Your task ▸ Put the material below into a Markdown table with the columns Row and Line, numbering each line in Row and leaving out blank lines. Begin at the line containing "How do I perform: Click" and stop after the line containing "(x=279, y=297)".

A series of records
= = = = =

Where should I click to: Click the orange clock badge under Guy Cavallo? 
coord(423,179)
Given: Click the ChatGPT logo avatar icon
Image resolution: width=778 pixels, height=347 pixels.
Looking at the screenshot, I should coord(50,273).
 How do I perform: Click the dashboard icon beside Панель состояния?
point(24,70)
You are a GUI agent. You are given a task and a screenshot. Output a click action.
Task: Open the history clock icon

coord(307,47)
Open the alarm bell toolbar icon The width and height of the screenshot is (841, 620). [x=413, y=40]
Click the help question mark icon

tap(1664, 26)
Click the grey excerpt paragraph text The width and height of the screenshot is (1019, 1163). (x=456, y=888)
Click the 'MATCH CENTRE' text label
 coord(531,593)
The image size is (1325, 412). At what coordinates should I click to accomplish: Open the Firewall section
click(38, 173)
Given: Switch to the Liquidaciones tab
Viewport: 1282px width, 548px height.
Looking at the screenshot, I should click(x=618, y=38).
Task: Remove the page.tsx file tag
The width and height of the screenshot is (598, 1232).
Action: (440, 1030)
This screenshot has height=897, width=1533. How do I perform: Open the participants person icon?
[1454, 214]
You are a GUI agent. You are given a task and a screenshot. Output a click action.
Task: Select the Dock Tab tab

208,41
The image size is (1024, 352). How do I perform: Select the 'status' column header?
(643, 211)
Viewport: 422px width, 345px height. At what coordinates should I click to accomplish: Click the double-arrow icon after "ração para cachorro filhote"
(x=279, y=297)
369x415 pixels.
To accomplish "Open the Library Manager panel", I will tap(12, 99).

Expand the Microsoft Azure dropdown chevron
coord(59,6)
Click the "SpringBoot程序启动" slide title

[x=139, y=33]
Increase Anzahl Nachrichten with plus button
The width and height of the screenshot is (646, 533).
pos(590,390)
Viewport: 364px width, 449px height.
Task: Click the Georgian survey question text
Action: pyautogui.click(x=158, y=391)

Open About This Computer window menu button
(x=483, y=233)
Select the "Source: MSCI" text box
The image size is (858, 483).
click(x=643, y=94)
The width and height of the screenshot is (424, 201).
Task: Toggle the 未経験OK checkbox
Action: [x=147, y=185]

= = = = =

Full output ▸
| Row | Line |
|---|---|
| 1 |  How do I perform: Click the dashboard icon beside Панель состояния? |
| 2 | point(24,70) |
| 3 | You are a GUI agent. You are given a task and a screenshot. Output a click action. |
| 4 | Task: Open the history clock icon |
| 5 | coord(307,47) |
| 6 | Open the alarm bell toolbar icon The width and height of the screenshot is (841, 620). [x=413, y=40] |
| 7 | Click the help question mark icon |
| 8 | tap(1664, 26) |
| 9 | Click the grey excerpt paragraph text The width and height of the screenshot is (1019, 1163). (x=456, y=888) |
| 10 | Click the 'MATCH CENTRE' text label |
| 11 |  coord(531,593) |
| 12 | The image size is (1325, 412). At what coordinates should I click to accomplish: Open the Firewall section |
| 13 | click(38, 173) |
| 14 | Given: Switch to the Liquidaciones tab |
| 15 | Viewport: 1282px width, 548px height. |
| 16 | Looking at the screenshot, I should click(x=618, y=38). |
| 17 | Task: Remove the page.tsx file tag |
| 18 | The width and height of the screenshot is (598, 1232). |
| 19 | Action: (440, 1030) |
| 20 | This screenshot has height=897, width=1533. How do I perform: Open the participants person icon? |
| 21 | [1454, 214] |
| 22 | You are a GUI agent. You are given a task and a screenshot. Output a click action. |
| 23 | Task: Select the Dock Tab tab |
| 24 | 208,41 |
| 25 | The image size is (1024, 352). How do I perform: Select the 'status' column header? |
| 26 | (643, 211) |
| 27 | Viewport: 422px width, 345px height. At what coordinates should I click to accomplish: Click the double-arrow icon after "ração para cachorro filhote" |
| 28 | (x=279, y=297) |